Un amore. XXI secolo. Più che Cleopatra, divisa tra un Cesare e un Antonio, c’è una segreta Penelope, che non si lamenta del destino, lo accetta, lo sfida forse, senza svelarlo, non fugge, attende. E roma serve forse a creare un sub-sound di Storia – laddove la storia è anche una successione di rovine, dunque di catastrofi. Il vento spinge e si accumulano macerie come è noto. Anche ai piedi di Caterina - e forse a quelli di Aurelio, grazie a lei
“Aurelio è costretto a vivere in uno stato di premonizione costante: prima di Rebibbia questo senso per il pericolo non c’era, ma adesso dovremo conviverci.
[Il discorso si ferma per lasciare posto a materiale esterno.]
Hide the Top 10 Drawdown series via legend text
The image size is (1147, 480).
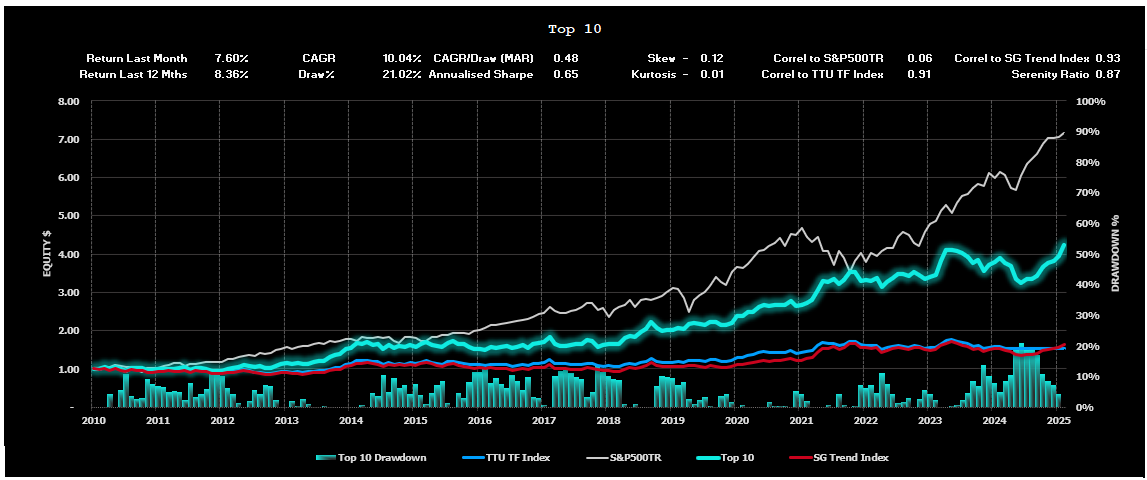click(x=382, y=458)

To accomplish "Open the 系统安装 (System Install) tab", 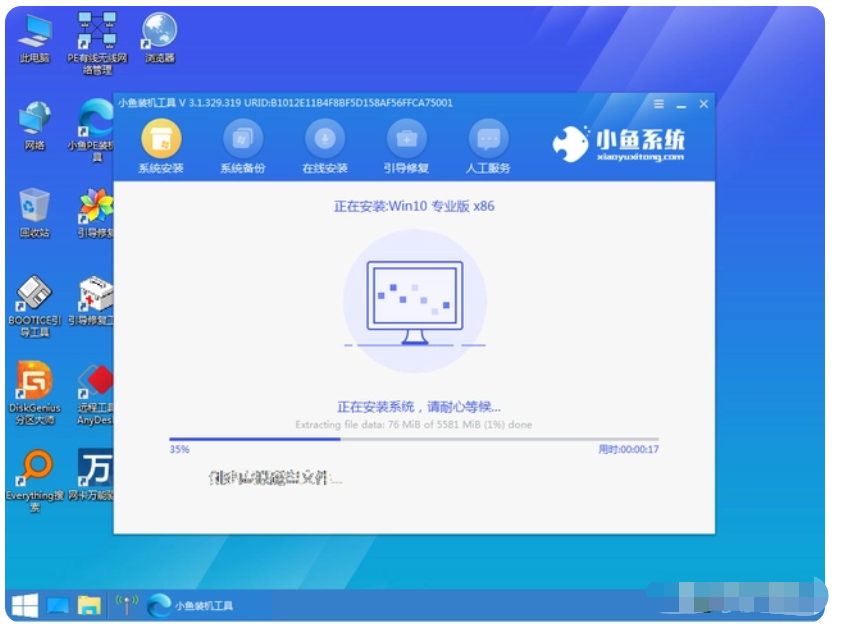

Ora abbiamo dei sensori particolari, siamo come i canarini domestici mandati in avanscoperta nelle miniere di carbone per rilevare le sacche di gas e morire prima di tutti. Adesso c’è qualcosa in Aurelio, qualcosa in me, che ci rende ipersensibili alle catastrofi, ma non è detto che, pur sapendone interpretare i segni, saremmo in grado di scappare in tempo o di avvisare gli altri per salvarli. Forse siamo sempre stati così, e crescendo la nostra sofferenza invece di renderci deformi ci ha resi privilegiati, facili da usare, ma anche speciali, destinati a essere consapevoli degli strati più infimi e nascosti del mondo e a renderli noti anche quando non possiamo fare niente per migliorarli...”
Questo è anche il compito degli scrittori e Claudia Durastanti ci riesce.